I would like to know how to create a Python function inside another Python function using C? Try something like this:
static PyObject *func(PyObject *self, PyObject *wrap) { // METH_O
PyObject *newfunc(PyObject *self, PyObject *args, PyObject *kwds) = { return PyObject_Call(wrap, args, kwds); }
return newfunc;
}
But the compiler expects another expression. I would like to know (or some clues) to advance my project, How to create a function inside another python function using C?
CodePudding user response:
C does not have closures. You cannot create a C function inside another C function and give it access to local variables from the function that defined it. Even if you could, the new C function would not be directly usable as a Python function.

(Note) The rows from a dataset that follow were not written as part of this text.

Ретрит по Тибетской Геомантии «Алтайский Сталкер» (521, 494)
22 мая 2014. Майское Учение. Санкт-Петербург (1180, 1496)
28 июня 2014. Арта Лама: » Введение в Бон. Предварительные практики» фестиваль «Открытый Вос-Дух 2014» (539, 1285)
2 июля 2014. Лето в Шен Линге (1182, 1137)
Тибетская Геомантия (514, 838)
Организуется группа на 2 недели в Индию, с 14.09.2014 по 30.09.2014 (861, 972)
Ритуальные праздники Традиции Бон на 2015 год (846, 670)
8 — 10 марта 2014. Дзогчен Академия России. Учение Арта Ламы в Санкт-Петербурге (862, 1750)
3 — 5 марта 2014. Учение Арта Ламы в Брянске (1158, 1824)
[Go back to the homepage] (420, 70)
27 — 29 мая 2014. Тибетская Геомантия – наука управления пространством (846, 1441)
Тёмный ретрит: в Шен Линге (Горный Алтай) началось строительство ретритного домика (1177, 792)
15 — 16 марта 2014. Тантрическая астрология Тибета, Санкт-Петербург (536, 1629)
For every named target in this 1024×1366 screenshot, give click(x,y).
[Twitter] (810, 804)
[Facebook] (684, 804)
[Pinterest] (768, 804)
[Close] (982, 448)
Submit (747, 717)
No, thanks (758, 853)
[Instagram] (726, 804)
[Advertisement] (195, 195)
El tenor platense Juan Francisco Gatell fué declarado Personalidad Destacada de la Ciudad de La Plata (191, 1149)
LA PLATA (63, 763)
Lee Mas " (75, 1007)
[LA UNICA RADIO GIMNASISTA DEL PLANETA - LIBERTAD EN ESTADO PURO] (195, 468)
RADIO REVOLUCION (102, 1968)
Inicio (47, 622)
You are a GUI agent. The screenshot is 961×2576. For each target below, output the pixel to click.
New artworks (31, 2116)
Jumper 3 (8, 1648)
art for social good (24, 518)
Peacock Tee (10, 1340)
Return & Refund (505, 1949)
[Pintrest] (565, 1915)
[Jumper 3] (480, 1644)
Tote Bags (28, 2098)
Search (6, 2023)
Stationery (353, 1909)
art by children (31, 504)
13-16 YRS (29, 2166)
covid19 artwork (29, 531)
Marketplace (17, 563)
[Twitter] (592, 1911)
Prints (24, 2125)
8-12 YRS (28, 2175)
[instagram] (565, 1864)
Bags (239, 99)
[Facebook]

You can write Python classes in the Python C API, and this is the usual way to write Python decorators in C. For example, instead of writing
def decorator(func):
def wrapper(*args, **kwargs):
return func(*args, **kwargs)
return wrapper
a decorator written in C would look more like the C API equivalent of
class decorator:
def __init__(self, func):
self.func = func
def __call__(self, *args, **kwargs):
return self.func(*args, **kwargs)
A full, detailed guide on how to create Python classes in C would be beyond the scope of this answer. See the previously linked documentation for a tutorial, and note that the C-level hook for __call__
is the tp_call
slot.
You can look at the C implementation of functools.partial
for an example, either the old 3.6 implementation for a simple example or a more recent version if you want to get fancy with the new vectorcall mechanism.